But it was Buckingham’s page who appeared with Groundes, with that look of fear and loss that Nell knew too well, had seen too many times.
“George.” His name caught in her throat. “He’s …” She could say no more.
“Dead, Mrs. Nelly. My master’s dead. Caught cold hunting and was out of his head with fever by the night.”
“Where? Who was with him?”
“In an inn in Helmsley, a mean place not fit for his lordship. They was kind, did what they could. But—I’m sorry, madam.”
“George.” The word was a whisper this time. Nell found herself reaching out her hands, grasping for support, grasping for someone or something that wasn’t there, falling, falling, as grayness flooded her mind.
 
NELL OPENED HER EYES. SHE WAS IN HER BED, BUT DID NOT RECALL how she had come to be there. It was dark. Dr. Lower stood over her, and Rose and Bridget were behind him. Nell tried to sit up and found that she could not. Something felt amiss, in a way she could not quite discern.

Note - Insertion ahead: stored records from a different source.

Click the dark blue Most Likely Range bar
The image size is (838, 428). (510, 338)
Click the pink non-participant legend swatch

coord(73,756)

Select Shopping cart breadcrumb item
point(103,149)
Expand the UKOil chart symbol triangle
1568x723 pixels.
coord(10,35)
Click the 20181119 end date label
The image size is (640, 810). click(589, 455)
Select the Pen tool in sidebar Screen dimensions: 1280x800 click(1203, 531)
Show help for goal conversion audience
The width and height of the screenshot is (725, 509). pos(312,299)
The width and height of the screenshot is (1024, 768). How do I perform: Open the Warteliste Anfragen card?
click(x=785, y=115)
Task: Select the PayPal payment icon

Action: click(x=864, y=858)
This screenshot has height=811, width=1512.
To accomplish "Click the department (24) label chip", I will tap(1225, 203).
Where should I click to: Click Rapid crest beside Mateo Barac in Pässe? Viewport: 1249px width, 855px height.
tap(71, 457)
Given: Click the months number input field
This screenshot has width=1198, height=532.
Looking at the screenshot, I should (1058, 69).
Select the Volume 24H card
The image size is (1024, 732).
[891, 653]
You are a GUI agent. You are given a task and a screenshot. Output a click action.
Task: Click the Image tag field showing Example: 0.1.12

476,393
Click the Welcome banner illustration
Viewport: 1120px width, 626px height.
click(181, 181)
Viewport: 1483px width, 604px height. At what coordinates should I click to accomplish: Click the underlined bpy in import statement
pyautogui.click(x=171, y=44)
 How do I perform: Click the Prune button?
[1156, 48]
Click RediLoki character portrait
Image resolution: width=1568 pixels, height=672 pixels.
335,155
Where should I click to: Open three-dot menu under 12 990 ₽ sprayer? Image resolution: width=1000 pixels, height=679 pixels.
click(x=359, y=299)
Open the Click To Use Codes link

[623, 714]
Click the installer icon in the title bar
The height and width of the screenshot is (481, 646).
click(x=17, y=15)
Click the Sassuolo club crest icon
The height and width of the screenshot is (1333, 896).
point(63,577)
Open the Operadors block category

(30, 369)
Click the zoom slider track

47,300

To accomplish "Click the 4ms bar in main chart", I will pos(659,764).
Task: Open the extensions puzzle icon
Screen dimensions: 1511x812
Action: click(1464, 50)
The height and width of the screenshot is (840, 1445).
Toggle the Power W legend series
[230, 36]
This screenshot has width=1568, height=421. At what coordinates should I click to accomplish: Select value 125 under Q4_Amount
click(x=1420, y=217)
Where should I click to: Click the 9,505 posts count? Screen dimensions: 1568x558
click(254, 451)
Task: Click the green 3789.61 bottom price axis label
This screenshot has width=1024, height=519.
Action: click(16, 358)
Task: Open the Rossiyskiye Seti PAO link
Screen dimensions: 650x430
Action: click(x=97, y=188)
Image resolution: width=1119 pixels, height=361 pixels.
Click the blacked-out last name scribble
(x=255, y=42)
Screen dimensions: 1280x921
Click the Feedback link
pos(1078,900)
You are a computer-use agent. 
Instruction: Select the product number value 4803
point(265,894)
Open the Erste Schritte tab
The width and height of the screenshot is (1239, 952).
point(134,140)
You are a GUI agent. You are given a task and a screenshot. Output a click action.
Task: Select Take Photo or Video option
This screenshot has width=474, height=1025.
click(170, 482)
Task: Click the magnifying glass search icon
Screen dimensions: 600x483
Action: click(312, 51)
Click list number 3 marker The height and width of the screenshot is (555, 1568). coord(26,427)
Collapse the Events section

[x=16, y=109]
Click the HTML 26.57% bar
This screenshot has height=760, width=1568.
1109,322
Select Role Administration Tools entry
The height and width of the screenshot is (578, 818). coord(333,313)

“Don’t try to stir, pet.” Rose was at her side then, her hand cool on Nell’s forehead.
“Whaah? Whuh?” Nell tried to form words but they came out wrong.
“You’ve had an apoplexy, Mrs. Nell.” Dr. Lower’s voice was steady and calm.
“Baah.” Nell tried again. What an odd sensation. The words seemed to be right there in her head but somehow her tongue could not find them.
“Best just to rest for now,” Rose said.
Rest. Nell shut her eyes. Yes. That was all she could manage, anyway.
Over the next days, Nell drifted in and out of a haze. So tired. She was so tired. Her face and body felt heavy, and movement seemed impossible. Whenever she opened her eyes someone sat nearby—Rose or Bridget or Meg. Dr. Lower came and went, and then Dr. Lister and Dr. Harrell and Dr. Lefebure. The entire court staff of physicians, Nell thought. The flock who had attended on Charles over his last days. All that effort, all that pain he had suffered at their hands, and to what effect? He had gone just the same.
Finally, the fog seemed to clear from Nell’s head. Rose helped her to sit, propping her against a bank of pillow, pulling the covers up to her chest, adjusting the woolen nightcap that swaddled her head. The sky outside the window was streaked with pink. It was evening, it seemed. Or perhaps it was dawn. Hard to tell. But it didn’t seem to matter. Nell struggled to speak and somehow the words came, slurred but clear enough for Rose to understand.
“What’s amiss with me?”
“The pox, most like.” Rose looked down at Nell’s hand, which she held in hers and stroked. “It’s a long while coming on sometimes, you know. But eventually… and then the shock over poor Buckingham.”
 
 
 
DR. LOWER CAME TO NELL EVERY DAY. SHE BEGGED HIM NOT TO BLEED her, not to torment her with plasters and clysters and poultices and cupping.
“If that’s the price of recovering, I’d rather not,” she said, managing a smile.
“Very well.” He shook his head. “You shall have your way for now. But if we see no improvement in you…”
“Why, I’m better already.” Nell smiled at him. “You see how I can sit and speak? Here, sit with me, and I’ll tell you a story about the Weeping Willow and how she grew.” Dr. Lower laughed despite himself and sat beside the bed.
 
 
 
SUMMER CAME. NELL FELT JUST STRONG ENOUGH TO VENTURE TO HER bedroom window. Her garden was in bloom, the trees spreading their green canopies, and in St. James’s Park beyond, she could see courtiers, the breeze catching their gaily colored silks so that they seemed like sails.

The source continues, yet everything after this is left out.